Stored entries:
[Begin]

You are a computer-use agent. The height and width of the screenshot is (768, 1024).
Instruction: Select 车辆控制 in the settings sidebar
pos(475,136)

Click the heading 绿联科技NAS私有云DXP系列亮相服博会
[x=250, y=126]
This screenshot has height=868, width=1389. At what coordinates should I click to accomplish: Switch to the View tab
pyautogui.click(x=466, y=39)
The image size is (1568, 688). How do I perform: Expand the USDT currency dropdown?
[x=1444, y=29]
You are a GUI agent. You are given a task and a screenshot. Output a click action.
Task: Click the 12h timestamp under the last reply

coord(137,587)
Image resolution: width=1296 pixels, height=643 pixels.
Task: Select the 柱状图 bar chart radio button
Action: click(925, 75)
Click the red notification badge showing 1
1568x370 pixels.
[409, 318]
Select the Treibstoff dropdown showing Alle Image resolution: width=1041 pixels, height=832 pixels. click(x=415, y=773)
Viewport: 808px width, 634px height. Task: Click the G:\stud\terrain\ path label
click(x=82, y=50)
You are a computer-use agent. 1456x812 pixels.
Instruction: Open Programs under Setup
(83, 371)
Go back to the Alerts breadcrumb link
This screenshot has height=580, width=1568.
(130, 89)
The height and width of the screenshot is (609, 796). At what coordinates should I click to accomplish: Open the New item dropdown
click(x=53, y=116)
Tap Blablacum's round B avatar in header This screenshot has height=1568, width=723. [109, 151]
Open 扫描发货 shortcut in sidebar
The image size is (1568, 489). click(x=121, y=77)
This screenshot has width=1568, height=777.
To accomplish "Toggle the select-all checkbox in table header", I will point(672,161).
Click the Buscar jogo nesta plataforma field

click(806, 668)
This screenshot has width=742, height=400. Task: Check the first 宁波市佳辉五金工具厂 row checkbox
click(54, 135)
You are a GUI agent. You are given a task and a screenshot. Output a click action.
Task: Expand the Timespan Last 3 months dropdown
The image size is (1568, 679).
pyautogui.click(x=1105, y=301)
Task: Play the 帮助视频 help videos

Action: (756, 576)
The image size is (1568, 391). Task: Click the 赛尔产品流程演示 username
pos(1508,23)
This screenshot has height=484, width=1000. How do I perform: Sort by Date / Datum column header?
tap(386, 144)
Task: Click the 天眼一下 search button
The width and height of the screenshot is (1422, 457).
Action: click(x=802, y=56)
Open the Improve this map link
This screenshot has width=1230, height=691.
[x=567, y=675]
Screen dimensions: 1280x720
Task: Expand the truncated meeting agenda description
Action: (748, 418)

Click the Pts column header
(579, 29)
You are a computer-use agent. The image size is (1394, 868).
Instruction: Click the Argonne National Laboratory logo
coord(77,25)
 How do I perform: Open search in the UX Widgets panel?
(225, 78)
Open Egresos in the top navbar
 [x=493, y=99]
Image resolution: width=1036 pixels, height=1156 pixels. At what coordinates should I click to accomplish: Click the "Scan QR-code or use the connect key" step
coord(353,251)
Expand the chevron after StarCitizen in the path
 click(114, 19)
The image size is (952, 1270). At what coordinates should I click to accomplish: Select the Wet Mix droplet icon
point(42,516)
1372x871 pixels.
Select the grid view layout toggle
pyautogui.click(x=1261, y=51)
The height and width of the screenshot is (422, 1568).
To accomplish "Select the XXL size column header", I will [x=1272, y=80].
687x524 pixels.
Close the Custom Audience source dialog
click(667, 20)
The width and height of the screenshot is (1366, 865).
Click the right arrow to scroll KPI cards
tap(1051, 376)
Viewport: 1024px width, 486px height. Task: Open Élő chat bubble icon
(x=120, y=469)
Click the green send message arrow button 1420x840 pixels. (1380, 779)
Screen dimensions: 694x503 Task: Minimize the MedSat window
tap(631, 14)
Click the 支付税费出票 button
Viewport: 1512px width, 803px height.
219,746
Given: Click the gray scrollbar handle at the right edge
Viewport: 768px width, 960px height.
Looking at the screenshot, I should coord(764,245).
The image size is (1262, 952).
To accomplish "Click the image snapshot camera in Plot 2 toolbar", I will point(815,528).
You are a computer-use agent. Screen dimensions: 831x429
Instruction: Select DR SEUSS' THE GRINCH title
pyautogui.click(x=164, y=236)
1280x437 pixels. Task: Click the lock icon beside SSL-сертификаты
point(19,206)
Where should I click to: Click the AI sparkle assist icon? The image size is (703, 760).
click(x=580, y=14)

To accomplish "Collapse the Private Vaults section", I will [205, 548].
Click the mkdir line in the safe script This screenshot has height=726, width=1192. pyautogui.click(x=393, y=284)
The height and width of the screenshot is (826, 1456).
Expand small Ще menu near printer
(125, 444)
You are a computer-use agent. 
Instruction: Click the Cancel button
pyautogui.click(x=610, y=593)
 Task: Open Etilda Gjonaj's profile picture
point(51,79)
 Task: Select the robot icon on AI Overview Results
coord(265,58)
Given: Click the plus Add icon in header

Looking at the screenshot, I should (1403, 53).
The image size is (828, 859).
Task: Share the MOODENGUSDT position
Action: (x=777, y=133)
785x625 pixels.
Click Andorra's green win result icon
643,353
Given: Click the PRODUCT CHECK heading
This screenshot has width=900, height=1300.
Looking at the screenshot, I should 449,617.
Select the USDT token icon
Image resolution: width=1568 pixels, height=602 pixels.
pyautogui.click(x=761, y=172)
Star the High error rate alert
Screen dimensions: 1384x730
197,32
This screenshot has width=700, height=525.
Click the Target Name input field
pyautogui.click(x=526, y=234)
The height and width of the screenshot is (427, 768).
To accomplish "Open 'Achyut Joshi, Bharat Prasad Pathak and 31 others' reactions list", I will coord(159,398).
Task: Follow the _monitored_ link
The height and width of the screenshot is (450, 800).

[End]

Please update the items from the first one up to and including the line with "click(x=53, y=116)", replacing "dropdown" with "drop-down menu" and leaving everything else unchanged.

SOLUTION:
You are a computer-use agent. The height and width of the screenshot is (768, 1024).
Instruction: Select 车辆控制 in the settings sidebar
pos(475,136)

Click the heading 绿联科技NAS私有云DXP系列亮相服博会
[x=250, y=126]
This screenshot has height=868, width=1389. At what coordinates should I click to accomplish: Switch to the View tab
pyautogui.click(x=466, y=39)
The image size is (1568, 688). How do I perform: Expand the USDT currency drop-down menu?
[x=1444, y=29]
You are a GUI agent. You are given a task and a screenshot. Output a click action.
Task: Click the 12h timestamp under the last reply

coord(137,587)
Image resolution: width=1296 pixels, height=643 pixels.
Task: Select the 柱状图 bar chart radio button
Action: click(925, 75)
Click the red notification badge showing 1
1568x370 pixels.
[409, 318]
Select the Treibstoff drop-down menu showing Alle Image resolution: width=1041 pixels, height=832 pixels. click(x=415, y=773)
Viewport: 808px width, 634px height. Task: Click the G:\stud\terrain\ path label
click(x=82, y=50)
You are a computer-use agent. 1456x812 pixels.
Instruction: Open Programs under Setup
(83, 371)
Go back to the Alerts breadcrumb link
This screenshot has height=580, width=1568.
(130, 89)
The height and width of the screenshot is (609, 796). At what coordinates should I click to accomplish: Open the New item drop-down menu
click(x=53, y=116)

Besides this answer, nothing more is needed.